Run that sequence once and most stores find a 30 to 50 percent reduction without any drop in performance. The deeper lesson is that cost control on AWS is an ongoing discipline rather than a one-time project, and the teams that build it into their monthly rhythm are the ones that never get the six-figure surprise. The architecture choices here also shape how easily you can adopt newer patterns later, including the modular approaches we describe in composable commerce stacks and the cross-border setup work in our Shopify Markets walkthrough. Whichever direction your roadmap takes, revisiting how to choose the right e-commerce platform on a regular cadence keeps the infrastructure spend tied to a business case rather than to inertia.

FAQ

How much does it cost to host Magento on AWS?

A right-sized single-region stack for a US store doing $5M to $20M a year typically costs $1,500 to $5,000 per month, driven mostly by EC2 compute and the database. Stores often pay far more than this because of oversized always-on instances and forgotten environments rather than genuine traffic needs.

Is Magento on AWS cheaper than Adobe Commerce Cloud?

Self-managed AWS is usually cheaper in raw infrastructure but shifts the cost of management, tuning and on-call onto your team. Adobe Commerce Cloud bundles a managed AWS environment with the license, trading higher fixed cost for predictability and an SLA. The right choice depends on whether you have the DevOps capacity to manage the stack yourself.

What is the biggest driver of a high Magento AWS bill?

Compute and database almost always dominate. The single biggest avoidable driver is provisioning peak capacity as a permanent baseline, closely followed by an undersized cache that pushes load onto an expensive database tier. Fixing caching often allows a significant database downsize.

Do I need Aurora or is RDS MySQL enough?

RDS MySQL is sufficient for most mid-market Magento stores, especially once caching is tuned. Aurora is worth its premium for high-traffic stores that need its faster storage layer and automatic scaling, but many teams pay for Aurora to mask a caching problem that RDS would handle fine once fixed.

How do I handle Black Friday traffic without paying for it year round?

Keep a small baseline and use autoscaling or scheduled scaling for the web tier, pre-warming capacity before the event and scaling down afterward. Size the database for sustained peak rather than autoscaling it, since relational databases do not scale horizontally like stateless web nodes.

Why is my data transfer bill so high?

The usual culprits are cross-availability-zone traffic, NAT gateway processing fees and origin transfer for media that should be served through the CDN. Routing internal service calls through VPC endpoints and serving all static assets through CloudFront usually brings these charges down sharply.

Can a small store run Magento on a single AWS instance?

Yes, a store under $1M a year with modest traffic can run everything on one EC2 instance to start. The limitation is that you must size for peak at all times, so once traffic becomes spiky the distributed layout pays for itself by letting the baseline stay small.
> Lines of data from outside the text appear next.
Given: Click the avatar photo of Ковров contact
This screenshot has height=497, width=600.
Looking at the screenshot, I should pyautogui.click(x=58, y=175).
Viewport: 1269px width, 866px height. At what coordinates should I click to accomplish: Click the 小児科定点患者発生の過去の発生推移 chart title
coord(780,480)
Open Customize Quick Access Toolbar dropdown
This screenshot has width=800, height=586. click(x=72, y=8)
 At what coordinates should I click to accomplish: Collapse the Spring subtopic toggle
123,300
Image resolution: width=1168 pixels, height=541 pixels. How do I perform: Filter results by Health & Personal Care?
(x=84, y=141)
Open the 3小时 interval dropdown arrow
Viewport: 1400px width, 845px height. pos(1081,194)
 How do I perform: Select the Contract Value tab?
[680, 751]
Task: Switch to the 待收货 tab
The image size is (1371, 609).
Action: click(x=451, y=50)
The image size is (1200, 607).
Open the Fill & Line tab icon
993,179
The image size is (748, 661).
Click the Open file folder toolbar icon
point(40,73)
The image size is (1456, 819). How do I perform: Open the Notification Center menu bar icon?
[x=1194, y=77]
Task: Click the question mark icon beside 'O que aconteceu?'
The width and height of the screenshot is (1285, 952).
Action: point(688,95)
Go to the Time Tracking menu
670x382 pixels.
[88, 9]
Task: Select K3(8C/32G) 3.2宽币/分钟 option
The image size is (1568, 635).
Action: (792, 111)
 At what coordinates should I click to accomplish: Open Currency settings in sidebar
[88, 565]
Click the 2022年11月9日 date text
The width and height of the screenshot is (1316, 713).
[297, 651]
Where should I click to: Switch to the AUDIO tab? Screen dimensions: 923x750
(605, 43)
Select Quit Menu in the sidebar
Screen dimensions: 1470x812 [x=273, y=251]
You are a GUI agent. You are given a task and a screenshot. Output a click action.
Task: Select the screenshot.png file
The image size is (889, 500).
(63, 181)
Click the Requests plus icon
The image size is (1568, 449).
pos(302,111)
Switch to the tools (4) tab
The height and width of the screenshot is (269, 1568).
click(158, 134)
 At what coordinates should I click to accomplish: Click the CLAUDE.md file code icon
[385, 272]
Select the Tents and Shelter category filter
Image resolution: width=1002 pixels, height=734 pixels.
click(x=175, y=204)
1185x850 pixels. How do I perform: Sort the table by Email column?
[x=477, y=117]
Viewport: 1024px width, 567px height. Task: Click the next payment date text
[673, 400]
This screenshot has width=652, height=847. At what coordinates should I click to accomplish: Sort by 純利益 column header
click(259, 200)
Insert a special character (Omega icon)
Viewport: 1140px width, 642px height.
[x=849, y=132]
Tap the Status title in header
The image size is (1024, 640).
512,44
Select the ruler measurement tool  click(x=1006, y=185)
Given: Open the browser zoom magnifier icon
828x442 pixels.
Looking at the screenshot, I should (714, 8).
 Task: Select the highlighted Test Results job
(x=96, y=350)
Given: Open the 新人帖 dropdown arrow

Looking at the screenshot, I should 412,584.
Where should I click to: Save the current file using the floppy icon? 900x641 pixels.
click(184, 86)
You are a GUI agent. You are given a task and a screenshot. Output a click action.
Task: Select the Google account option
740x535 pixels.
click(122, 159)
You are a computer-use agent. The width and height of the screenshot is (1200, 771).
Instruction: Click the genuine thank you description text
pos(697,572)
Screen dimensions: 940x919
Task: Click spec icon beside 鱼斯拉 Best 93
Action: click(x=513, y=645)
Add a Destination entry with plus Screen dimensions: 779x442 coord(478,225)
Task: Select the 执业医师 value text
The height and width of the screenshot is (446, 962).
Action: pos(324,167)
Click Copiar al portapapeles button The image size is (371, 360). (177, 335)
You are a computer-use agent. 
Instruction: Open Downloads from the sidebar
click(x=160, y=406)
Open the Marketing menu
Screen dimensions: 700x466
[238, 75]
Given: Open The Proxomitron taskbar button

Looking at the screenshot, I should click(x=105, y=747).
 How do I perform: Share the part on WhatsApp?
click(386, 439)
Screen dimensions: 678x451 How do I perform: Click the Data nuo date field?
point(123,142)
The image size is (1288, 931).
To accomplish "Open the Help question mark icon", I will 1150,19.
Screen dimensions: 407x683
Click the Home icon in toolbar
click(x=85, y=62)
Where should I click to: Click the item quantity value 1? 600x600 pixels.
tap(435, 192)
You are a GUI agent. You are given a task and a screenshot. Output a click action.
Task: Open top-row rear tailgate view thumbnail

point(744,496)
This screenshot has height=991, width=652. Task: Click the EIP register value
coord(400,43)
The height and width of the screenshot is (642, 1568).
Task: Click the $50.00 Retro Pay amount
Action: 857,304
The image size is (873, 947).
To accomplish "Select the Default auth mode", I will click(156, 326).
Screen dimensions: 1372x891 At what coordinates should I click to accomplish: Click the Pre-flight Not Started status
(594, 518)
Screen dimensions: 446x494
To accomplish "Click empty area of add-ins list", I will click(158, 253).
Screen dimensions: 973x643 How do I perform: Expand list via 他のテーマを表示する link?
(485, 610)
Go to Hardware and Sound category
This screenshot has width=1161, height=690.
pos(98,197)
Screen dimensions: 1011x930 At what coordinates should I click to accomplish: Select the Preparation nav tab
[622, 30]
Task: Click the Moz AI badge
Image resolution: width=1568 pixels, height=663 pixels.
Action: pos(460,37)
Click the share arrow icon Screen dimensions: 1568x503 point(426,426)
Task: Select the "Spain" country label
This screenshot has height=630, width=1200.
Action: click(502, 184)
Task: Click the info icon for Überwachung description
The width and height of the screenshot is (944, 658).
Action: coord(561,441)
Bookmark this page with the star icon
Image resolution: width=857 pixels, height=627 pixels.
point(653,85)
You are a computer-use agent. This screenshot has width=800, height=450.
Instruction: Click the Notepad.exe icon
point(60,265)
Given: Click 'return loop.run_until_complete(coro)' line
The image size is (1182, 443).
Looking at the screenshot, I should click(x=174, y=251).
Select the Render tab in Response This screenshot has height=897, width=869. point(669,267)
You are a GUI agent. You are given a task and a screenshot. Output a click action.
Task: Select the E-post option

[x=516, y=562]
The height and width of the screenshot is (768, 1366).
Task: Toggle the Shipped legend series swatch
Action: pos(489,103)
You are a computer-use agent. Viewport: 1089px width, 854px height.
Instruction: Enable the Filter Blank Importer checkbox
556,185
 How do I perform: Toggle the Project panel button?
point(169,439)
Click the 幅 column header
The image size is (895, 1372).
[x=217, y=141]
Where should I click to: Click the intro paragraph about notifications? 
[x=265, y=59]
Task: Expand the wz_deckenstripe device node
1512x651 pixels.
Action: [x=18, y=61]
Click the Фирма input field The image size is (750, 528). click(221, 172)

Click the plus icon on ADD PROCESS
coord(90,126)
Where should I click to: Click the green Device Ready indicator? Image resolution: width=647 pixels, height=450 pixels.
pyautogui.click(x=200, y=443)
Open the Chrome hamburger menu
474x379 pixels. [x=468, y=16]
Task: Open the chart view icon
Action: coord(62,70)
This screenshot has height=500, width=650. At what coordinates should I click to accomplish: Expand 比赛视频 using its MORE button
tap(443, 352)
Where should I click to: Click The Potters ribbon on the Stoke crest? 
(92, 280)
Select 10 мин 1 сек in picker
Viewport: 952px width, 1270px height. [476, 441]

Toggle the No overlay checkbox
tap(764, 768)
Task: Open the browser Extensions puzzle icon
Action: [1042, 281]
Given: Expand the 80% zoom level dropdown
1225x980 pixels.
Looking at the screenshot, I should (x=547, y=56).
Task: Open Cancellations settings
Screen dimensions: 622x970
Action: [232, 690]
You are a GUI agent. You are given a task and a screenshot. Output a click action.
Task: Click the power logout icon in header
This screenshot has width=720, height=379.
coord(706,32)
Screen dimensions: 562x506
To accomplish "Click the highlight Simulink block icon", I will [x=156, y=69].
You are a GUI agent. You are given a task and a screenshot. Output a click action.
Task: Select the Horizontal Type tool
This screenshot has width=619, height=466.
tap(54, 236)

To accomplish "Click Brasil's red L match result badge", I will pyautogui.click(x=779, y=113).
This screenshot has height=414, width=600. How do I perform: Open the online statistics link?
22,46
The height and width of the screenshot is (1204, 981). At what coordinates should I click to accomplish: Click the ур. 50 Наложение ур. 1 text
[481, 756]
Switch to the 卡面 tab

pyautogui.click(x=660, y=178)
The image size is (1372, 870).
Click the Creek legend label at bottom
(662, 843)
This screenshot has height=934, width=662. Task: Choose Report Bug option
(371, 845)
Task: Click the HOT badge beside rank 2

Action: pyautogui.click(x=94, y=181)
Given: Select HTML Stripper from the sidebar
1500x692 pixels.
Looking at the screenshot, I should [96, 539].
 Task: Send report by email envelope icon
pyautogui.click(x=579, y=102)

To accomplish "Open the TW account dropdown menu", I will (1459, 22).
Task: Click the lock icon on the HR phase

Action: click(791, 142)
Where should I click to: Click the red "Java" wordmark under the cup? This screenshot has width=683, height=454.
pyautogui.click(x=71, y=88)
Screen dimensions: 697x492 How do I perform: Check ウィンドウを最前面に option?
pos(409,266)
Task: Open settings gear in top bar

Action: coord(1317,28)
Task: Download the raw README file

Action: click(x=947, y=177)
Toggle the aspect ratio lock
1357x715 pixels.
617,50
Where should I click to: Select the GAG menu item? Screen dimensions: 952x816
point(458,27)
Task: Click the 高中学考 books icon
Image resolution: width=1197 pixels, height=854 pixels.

How can I reduce my Magento AWS bill without hurting performance?

Follow the order that protects the storefront: turn on cost visibility, fix caching, then right-size the database, then move baseline onto savings plans, then tame non-production environments, then audit transfer and NAT. Done in sequence this typically cuts the bill 30 to 50 percent with no measurable performance loss.

Should I use a managed Magento host instead of running AWS myself?

If you lack dedicated DevOps capacity, a specialist managed host running Magento on AWS gives you more predictable monthly costs and offloads tuning and patching. If you have an engineering-led team comfortable with infrastructure-as-code, self-managed AWS offers more control and often a lower bill, at the cost of ownership.